In his paper, to be published in The EMBO Jorunal, Dr Surralls describes how proteins of the Fanconi/BRCA pathway recognise the presence of genetic mutations in order to repair them. The researchers also found that alteration of this mechanism makes tumour cells much more sensitive to certain drugs. This discovery will make it possible to develop strategies to make tumours more vulnerable to chemotherapy.

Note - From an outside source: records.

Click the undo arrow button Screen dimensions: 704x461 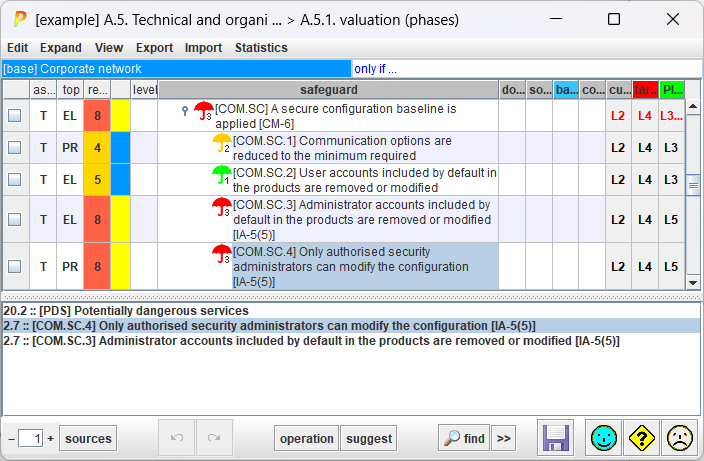[177, 438]
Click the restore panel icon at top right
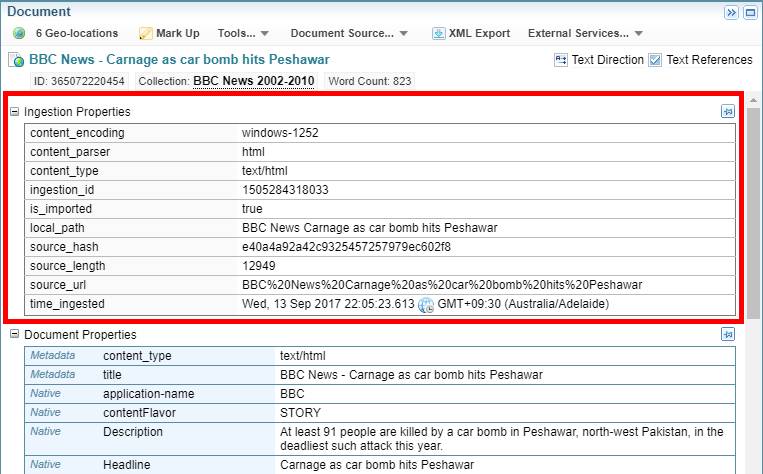763x474 pixels. pyautogui.click(x=750, y=12)
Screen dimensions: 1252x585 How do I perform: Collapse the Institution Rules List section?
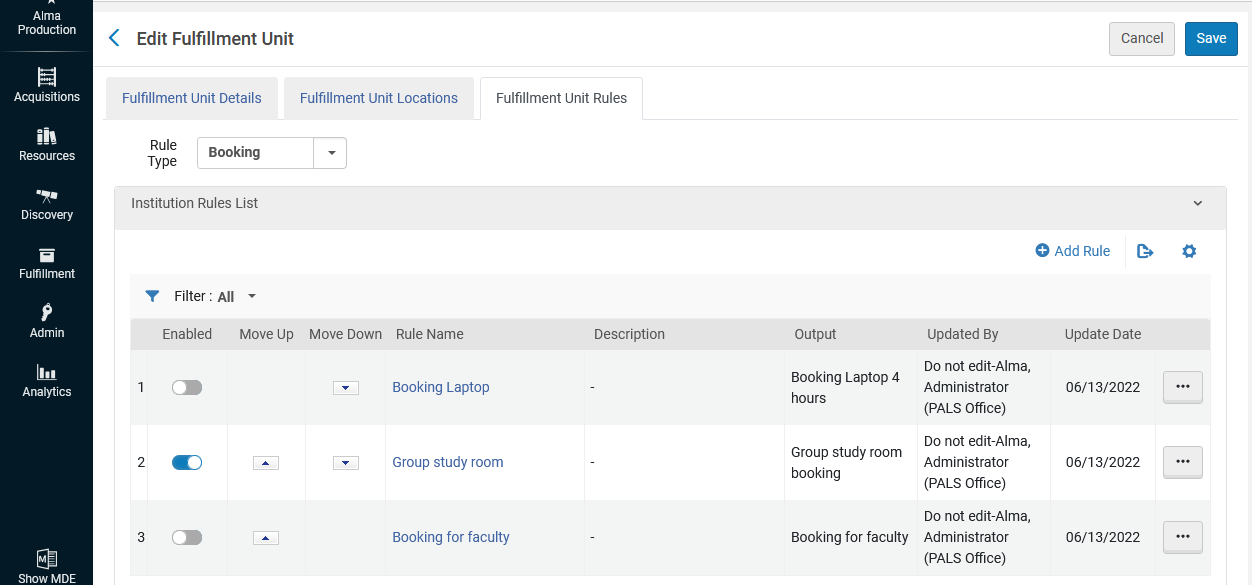(x=1198, y=203)
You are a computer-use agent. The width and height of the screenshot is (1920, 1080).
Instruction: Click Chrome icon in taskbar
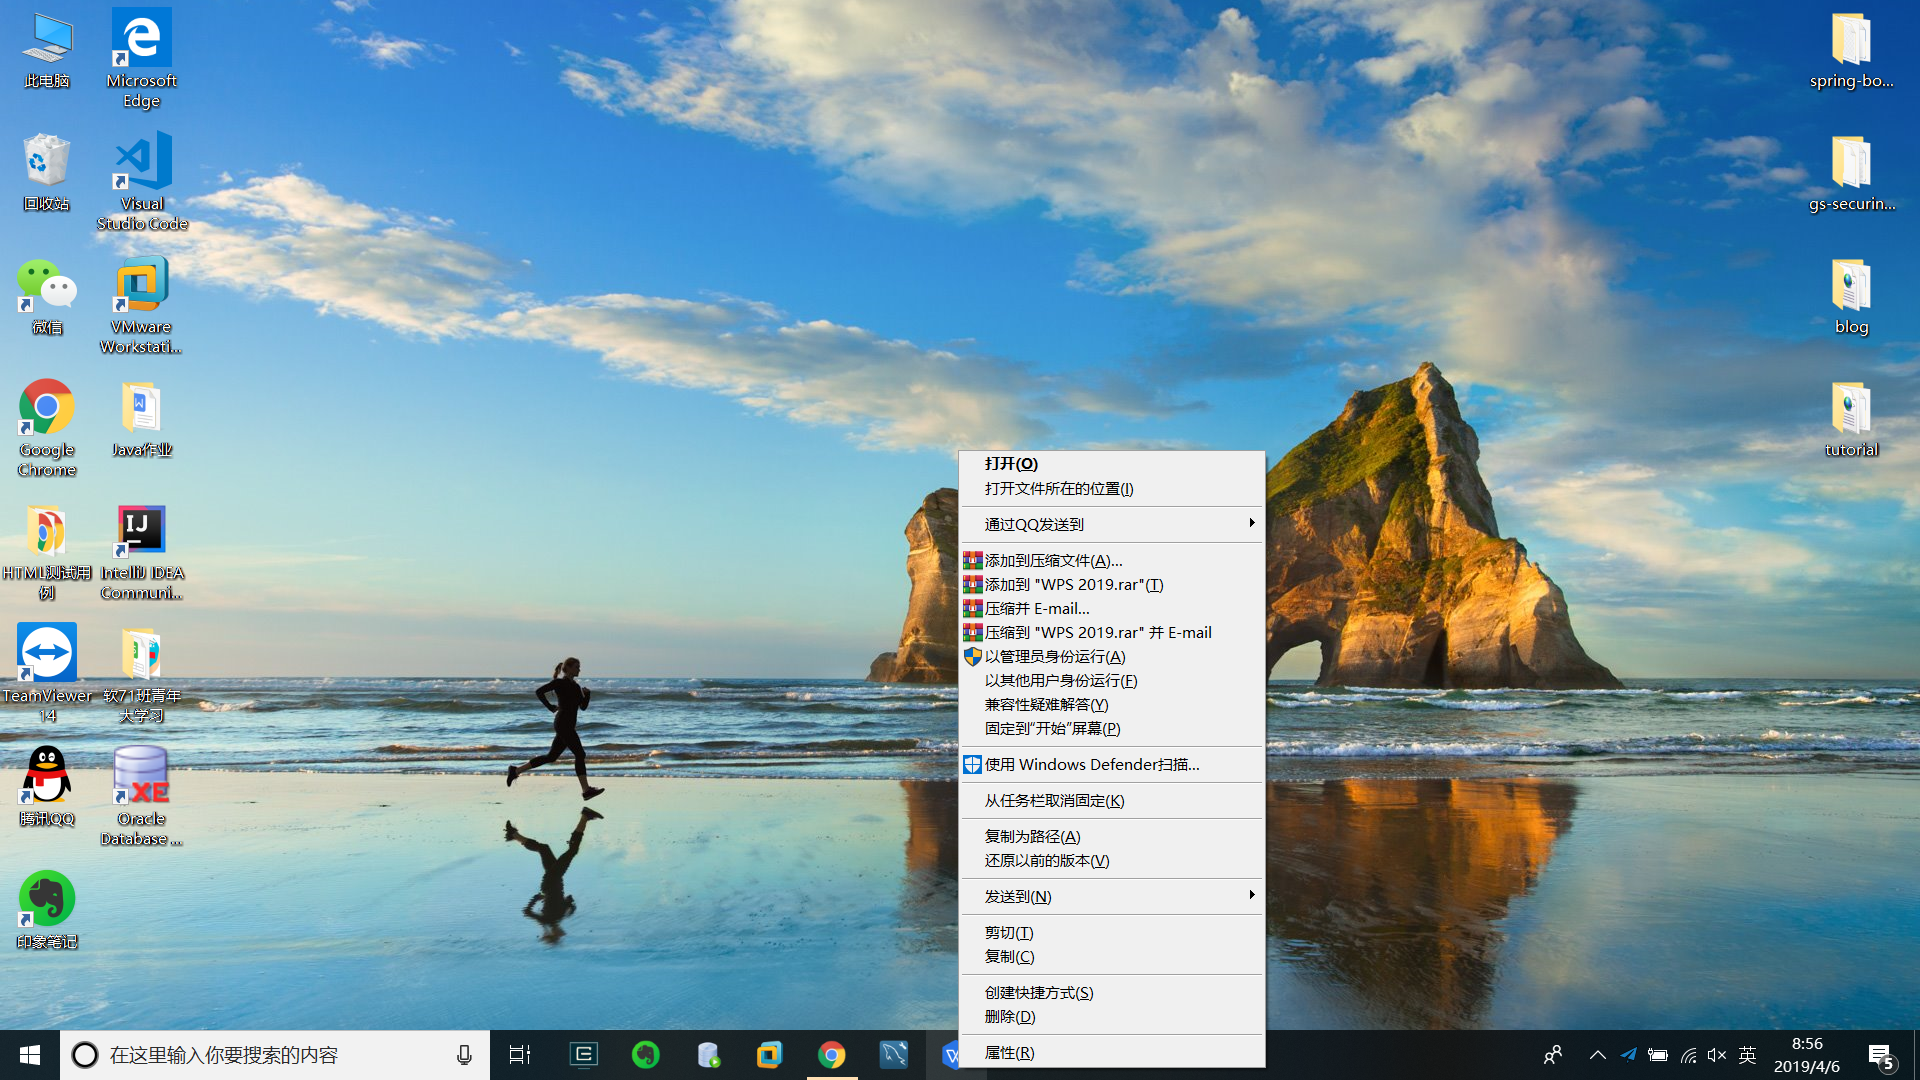[831, 1055]
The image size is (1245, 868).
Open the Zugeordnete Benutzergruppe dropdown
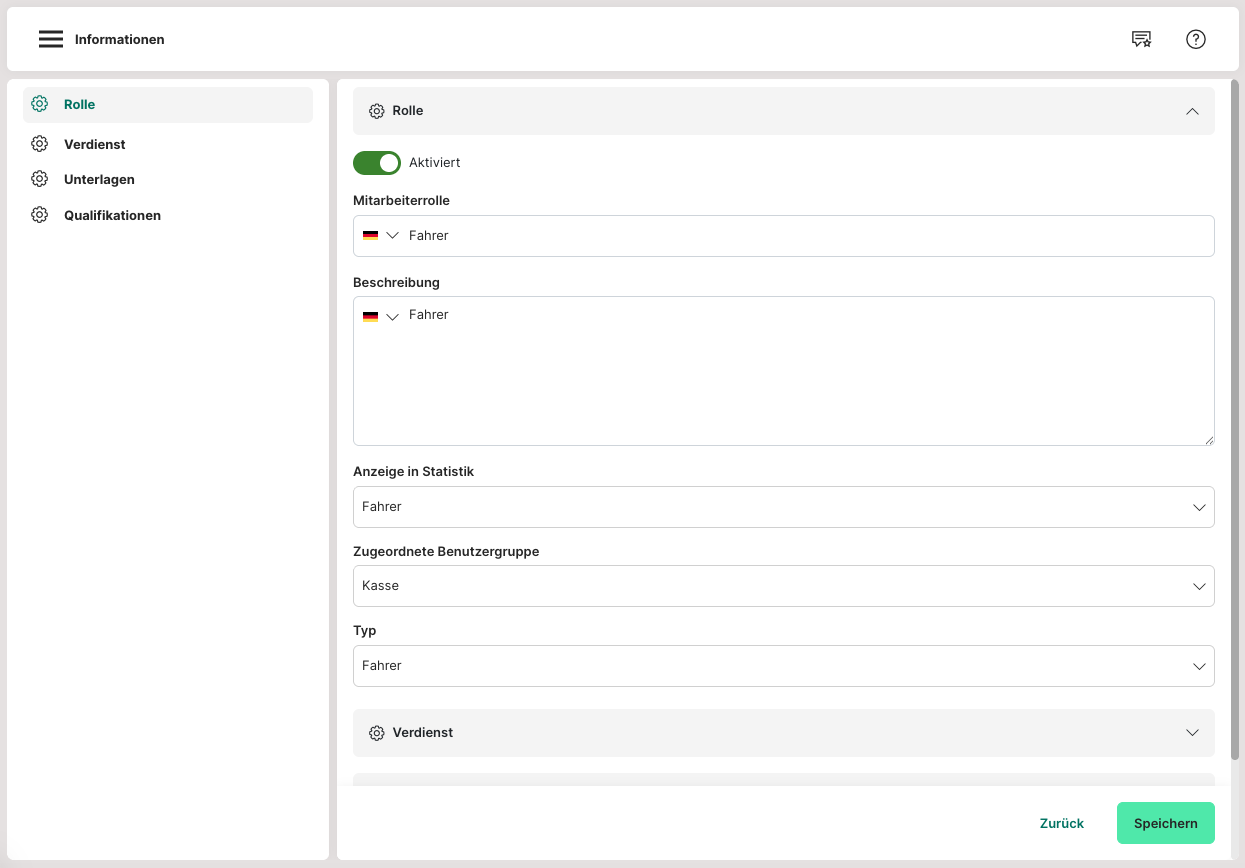coord(783,586)
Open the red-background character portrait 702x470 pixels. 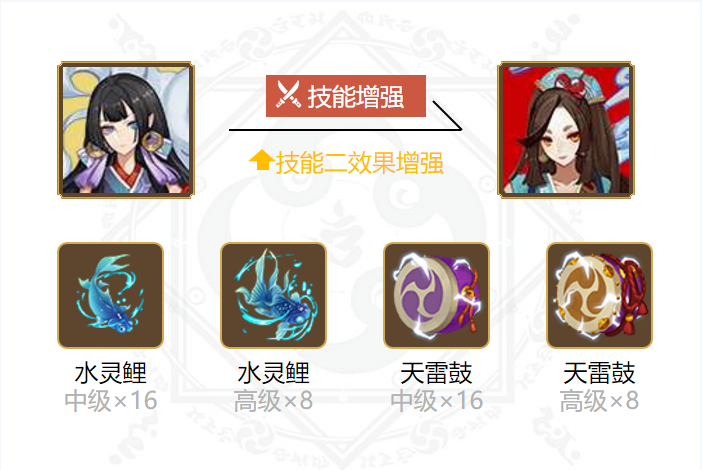click(x=566, y=130)
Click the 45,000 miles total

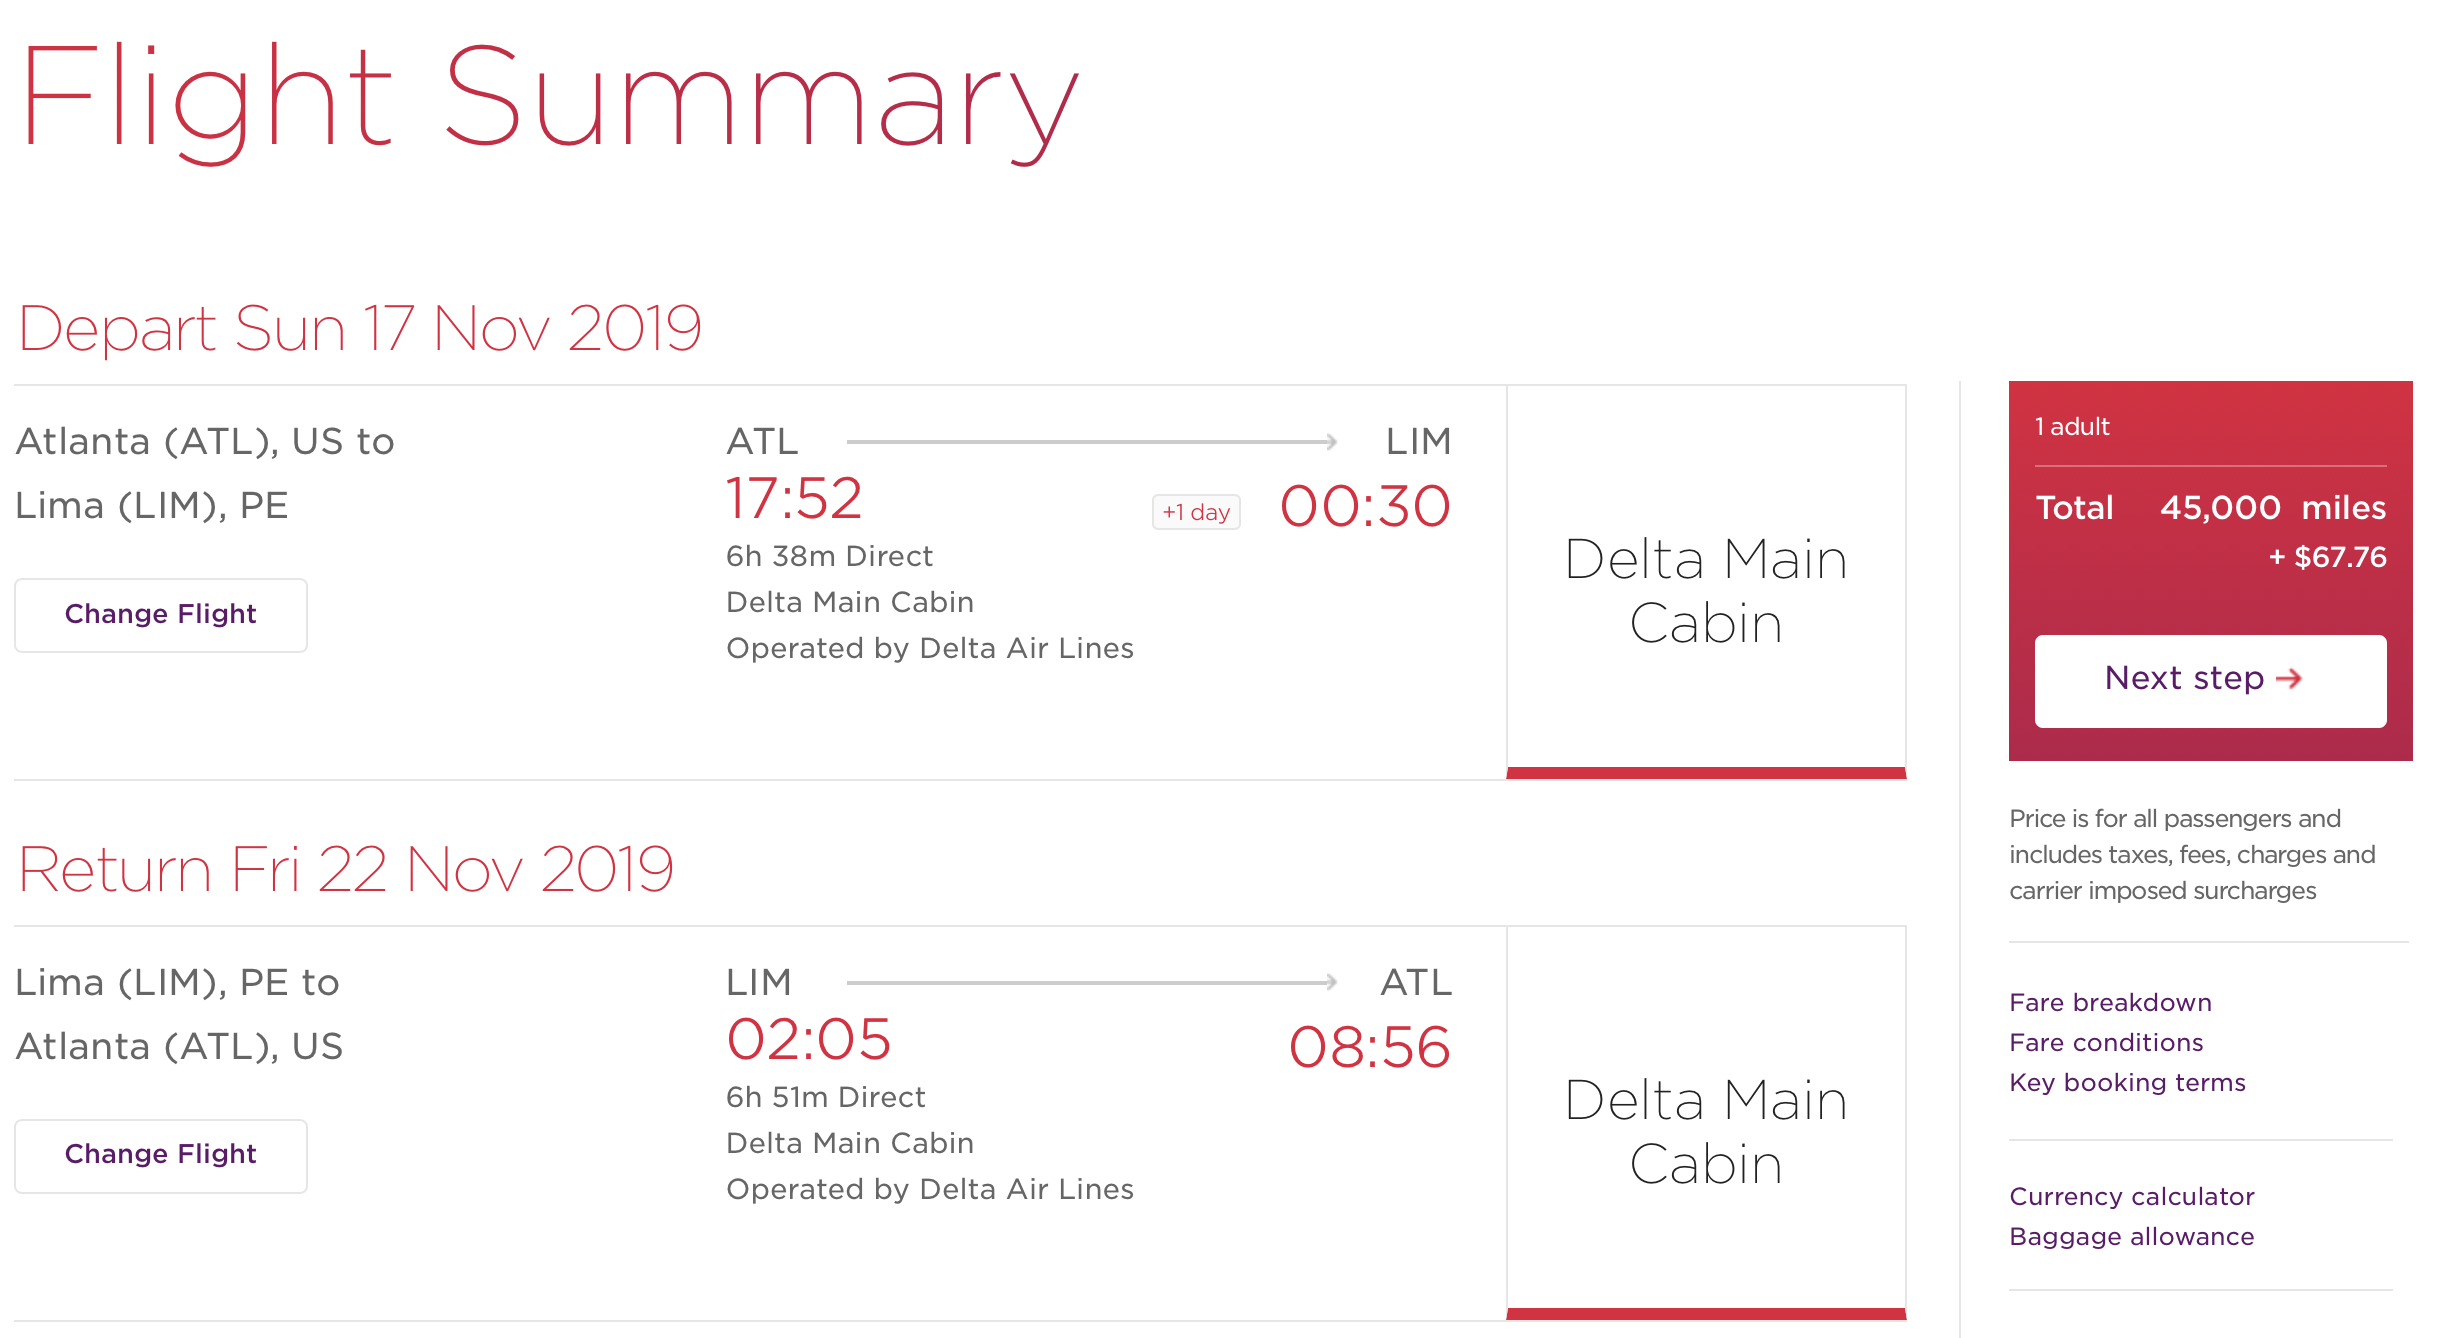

One of the main mechanisms responsible for repairing mutations in humans is the cancer-suppressing Fanconi anaemia/BRCA pathway. This mechanism makes it possible for the cells to identify genetic mutations in order to correct them.
If this mechanism does not function correctly, it leads to Fanconi anaemia, a rare genetic disorder characterised by progressive bone-marrow failure, various congenital malformations and a very high risk of cancer.
Furthermore, the proteins of this pathway are largely responsible for the resistance of tumours to many antitumour agents such as cisplatin and other chemotherapeutic agents that kill tumour cells by producing DNA interstrand crosslinks. That is, they identify cellular alterations induced by chemotherapy and correct them, "accidentally" helping the tumour.
Many tumours have molecular anomalies in this pathway. These defects mean the tumours can be treated efficiently using certain antitumour agents. There are at least 13 genes involved in the pathway. Three of these (BRCA2, BRIP1 and PALB2) are responsible for the high proportion of hereditary breast cancers (between 5 and 10% of all breast cancers).
Understanding how this DNA repair pathway works is of great interest to biomedicine, not only for Fanconi anaemia patients, but also for the general cancer population, since it determines the the efficacy of chemotherapy in treating many tumours. However, the involvement of 13 genes in the same pathway makes the study more complexed.